SET EXERCISE: Retype the lines from the one containing "Calle [44, 1216]" up to and including the one containing "What do you see at coordinates (754, 796)", keeping every character as it appears.

DATA SUPPLIED:
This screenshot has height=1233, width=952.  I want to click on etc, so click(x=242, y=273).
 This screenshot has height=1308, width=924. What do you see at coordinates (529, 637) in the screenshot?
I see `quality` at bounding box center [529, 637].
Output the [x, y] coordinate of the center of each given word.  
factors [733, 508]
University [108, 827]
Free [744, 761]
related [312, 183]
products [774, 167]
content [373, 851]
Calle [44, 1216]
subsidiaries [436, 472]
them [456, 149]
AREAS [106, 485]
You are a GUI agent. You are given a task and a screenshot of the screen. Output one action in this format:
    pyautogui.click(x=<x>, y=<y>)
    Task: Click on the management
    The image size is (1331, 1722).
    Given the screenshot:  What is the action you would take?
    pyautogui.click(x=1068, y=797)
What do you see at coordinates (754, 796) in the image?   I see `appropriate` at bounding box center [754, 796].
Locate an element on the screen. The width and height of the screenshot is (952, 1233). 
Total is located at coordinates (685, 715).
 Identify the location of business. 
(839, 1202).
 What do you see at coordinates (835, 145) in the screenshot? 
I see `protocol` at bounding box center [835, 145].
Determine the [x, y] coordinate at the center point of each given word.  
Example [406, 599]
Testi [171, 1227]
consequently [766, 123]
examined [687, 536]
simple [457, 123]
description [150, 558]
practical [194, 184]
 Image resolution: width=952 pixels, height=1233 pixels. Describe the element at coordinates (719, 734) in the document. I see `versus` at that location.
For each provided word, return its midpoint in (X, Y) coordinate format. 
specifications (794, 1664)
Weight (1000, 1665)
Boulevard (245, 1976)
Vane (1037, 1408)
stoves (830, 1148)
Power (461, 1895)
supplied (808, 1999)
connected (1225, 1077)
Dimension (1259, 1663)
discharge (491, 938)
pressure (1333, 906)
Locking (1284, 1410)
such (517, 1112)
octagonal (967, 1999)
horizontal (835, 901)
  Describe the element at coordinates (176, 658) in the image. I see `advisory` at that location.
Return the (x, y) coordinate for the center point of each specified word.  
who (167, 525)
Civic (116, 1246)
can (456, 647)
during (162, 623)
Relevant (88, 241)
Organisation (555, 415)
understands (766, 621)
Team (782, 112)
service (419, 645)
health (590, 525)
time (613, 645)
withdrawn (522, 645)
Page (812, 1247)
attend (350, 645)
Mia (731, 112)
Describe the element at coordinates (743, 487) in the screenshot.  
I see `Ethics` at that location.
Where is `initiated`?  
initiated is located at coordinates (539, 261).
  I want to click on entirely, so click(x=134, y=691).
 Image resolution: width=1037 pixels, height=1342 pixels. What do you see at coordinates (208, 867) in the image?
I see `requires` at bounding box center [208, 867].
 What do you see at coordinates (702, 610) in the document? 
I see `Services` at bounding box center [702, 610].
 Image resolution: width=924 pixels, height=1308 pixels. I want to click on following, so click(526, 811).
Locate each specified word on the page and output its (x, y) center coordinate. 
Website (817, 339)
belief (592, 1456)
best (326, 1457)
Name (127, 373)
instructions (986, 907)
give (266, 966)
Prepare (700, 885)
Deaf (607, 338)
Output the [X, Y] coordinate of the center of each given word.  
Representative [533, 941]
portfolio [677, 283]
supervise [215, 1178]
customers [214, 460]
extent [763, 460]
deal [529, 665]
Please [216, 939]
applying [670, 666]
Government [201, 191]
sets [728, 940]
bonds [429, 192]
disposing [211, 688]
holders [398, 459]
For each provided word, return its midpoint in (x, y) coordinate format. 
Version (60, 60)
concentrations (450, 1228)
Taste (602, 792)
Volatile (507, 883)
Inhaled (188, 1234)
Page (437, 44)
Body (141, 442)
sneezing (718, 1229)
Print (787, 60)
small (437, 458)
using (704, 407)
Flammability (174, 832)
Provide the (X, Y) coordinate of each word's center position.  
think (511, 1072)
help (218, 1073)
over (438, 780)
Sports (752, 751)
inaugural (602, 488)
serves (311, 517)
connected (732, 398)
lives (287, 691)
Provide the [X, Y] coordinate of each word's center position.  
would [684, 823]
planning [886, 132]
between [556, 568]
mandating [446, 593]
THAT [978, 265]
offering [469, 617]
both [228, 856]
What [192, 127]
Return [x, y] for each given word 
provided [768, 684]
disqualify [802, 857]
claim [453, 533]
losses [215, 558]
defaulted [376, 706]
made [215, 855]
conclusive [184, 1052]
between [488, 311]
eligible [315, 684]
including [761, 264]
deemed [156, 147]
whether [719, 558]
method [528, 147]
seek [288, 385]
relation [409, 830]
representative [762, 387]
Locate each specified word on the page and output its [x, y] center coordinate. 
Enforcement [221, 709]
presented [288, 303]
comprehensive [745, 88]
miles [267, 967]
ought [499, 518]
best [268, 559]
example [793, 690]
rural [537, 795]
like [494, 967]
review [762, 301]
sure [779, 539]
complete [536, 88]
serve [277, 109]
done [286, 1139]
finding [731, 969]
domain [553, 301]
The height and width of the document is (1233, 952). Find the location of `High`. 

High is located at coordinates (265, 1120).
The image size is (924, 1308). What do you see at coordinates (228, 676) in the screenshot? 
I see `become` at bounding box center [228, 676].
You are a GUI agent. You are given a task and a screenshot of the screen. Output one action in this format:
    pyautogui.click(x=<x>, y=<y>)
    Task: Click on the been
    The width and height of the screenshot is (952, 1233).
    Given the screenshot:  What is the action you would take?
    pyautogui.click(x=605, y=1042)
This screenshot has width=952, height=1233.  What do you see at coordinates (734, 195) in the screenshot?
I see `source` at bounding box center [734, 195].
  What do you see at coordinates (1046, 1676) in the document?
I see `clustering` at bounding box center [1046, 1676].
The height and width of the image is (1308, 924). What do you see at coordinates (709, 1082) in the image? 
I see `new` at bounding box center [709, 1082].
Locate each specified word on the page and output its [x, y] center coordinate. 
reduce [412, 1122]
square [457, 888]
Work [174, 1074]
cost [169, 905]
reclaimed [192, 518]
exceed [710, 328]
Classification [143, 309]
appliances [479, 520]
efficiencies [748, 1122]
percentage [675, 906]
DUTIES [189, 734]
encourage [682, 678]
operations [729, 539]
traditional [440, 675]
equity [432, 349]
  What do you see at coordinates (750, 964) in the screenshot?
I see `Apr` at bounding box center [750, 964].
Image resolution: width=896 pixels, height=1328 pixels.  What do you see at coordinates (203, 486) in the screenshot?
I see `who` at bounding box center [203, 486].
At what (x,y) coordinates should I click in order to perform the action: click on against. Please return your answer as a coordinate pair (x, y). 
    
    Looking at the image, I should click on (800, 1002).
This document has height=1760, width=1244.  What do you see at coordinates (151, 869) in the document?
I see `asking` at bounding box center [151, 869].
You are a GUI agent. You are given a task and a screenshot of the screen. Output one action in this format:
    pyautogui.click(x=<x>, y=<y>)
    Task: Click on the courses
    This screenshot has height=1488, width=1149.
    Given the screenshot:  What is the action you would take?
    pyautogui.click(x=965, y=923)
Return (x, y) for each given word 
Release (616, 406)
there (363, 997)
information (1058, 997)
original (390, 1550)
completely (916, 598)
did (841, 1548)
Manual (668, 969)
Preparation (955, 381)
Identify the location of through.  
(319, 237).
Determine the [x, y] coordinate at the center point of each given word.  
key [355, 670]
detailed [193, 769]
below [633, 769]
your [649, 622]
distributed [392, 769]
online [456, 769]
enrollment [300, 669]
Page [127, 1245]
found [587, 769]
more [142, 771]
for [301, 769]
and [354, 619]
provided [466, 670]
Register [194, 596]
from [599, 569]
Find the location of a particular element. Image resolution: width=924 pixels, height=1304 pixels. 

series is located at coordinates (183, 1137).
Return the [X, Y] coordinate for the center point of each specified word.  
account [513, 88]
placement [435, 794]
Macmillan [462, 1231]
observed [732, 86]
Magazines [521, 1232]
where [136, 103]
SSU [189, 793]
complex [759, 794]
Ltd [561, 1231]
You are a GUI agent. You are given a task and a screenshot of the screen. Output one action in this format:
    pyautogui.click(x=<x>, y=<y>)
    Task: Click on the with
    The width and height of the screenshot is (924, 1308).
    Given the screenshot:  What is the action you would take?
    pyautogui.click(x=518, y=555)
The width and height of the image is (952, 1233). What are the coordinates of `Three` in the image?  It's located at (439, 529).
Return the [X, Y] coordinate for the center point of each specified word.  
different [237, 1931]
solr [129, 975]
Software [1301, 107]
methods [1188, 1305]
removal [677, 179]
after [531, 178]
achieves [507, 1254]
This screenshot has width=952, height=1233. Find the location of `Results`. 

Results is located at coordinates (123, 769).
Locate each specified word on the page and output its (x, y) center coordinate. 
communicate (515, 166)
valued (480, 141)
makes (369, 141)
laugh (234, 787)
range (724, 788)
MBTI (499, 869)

COMPLETE ANSWER:
Calle [44, 1216]
subsidiaries [436, 472]
them [456, 149]
AREAS [106, 485]
You are a GUI agent. You are given a task and a screenshot of the screen. Output one action in this format:
    pyautogui.click(x=<x>, y=<y>)
    Task: Click on the management
    The image size is (1331, 1722).
    Given the screenshot:  What is the action you would take?
    pyautogui.click(x=1068, y=797)
What do you see at coordinates (754, 796) in the image?   I see `appropriate` at bounding box center [754, 796].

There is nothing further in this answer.